The concepts of national identity of its Slavic population varied, some saw themselves as Russians, some defined themselves as Ukrainians and some argued that they constituted a separate Ruthenian nation. Some 14% of the population was Jewish.

Elections for representatives to the Czechoslovak parliament from Subcarpathian Rus' had been delayed for some time, as the area had been placed under a joint military-civilian administration. Considering chaotic situation in the area with unstable borders, Romanian occupation until mid-1920 of large parts of the area and the lack of a regional assembly, the Czechoslovak government decided to delay voting for parliamentarians from Subcarpathian Rus'. On 16 September 1923 local elections were held in the area. Transitioning into civilian governance under the Czechoslovak Republic, Dr. Antonín Beskid was appointed governor of Subcarpathian Rus'. On 23 February 1924 the Czechoslovak government reported to the League of Nations was about to be held on 16 March and that the Czechoslovaks would report the results to the League of Nations by June 16 the same year.

==Parties==
Thirteen parties participated in the polls.

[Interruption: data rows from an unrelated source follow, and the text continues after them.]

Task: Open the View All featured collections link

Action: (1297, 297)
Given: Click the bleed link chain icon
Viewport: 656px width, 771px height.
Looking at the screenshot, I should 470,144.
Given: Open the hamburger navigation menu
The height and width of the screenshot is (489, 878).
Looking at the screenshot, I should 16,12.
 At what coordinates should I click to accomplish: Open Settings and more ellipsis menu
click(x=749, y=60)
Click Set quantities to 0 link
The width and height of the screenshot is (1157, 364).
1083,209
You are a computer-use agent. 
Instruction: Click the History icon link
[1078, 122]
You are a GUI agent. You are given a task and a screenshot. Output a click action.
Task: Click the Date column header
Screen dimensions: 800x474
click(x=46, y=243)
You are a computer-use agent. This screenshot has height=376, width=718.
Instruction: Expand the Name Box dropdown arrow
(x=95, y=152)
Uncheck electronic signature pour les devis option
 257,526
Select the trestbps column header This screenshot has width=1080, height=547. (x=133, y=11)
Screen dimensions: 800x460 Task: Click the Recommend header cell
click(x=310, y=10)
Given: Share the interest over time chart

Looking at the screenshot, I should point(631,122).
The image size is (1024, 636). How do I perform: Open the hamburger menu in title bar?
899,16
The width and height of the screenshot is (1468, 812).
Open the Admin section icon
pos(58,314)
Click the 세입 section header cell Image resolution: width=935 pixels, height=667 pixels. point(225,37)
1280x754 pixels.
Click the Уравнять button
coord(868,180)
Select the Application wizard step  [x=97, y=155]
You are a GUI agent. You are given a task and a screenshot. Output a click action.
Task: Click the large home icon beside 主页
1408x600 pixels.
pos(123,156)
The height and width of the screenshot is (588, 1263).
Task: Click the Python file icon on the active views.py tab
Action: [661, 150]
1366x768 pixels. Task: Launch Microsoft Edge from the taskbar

===Communist Party of Czechoslovakia===
The Communist Party had a strong Jewish following in Subcarpathian Rus'. In the September 1923 village council elections in Subcarpathian Rus' the Communist Party had received less than 10% of the vote. For the 1924 by-election Communist Party ran an active campaign in spite of the prevailing repressive climate, with arrests of their agitators and ban on communist meetings. According to government sources the Communist Party held more mass meetings than any of the other parties in the fray.

===Indigenous Autonomous Party===
On 19 February 1924 opposition sympathizers held a meeting in Berehove, at which the list for the (Hungarian) Ruthenia Indigenous Autonomous Party was set. For the Chamber of Deputies the meeting nominated (in order on the list) Endre Korláth (Užhorod), Ákos Árky (Užhorod), Miklós Jaczik (Užhorod), István Polchy (Berehove), Lajos Szabó (Mukačevo), Bálint Tóth (Nove Selo), József Eperjessy (Užhorod), Pál Turda (Tekovo), János Földes (Časlovci), Ferenc Nagyidai (Perekresztye) and Zsigmond Boross (Užhorod). For the Senate the candidates nominated were Ferenc Egry (Maloye Geyovtse), Sándor Hatfaludy (Nyizsnyaja Apsa), Gyula Jaross (Perečín), János Spolarits (Veľká Sevljuš), Lajos Ács (Tyachovo) and Mihály Weisz (Verkhniy Koropets).

==Results==

===Chamber of Deputies===
All in all, parties supporting the Czechoslovak government obtained 40% of the vote.

The deputies elected were József Gáti, Josef Kaminský, Endre Korláth, Iván Kurtyák, Iván Mondok, Jaromír Nečas, Andrij Hahatko, Emanuel Safranko, Vaszil Scserecki and Nyikolaj Szedorják.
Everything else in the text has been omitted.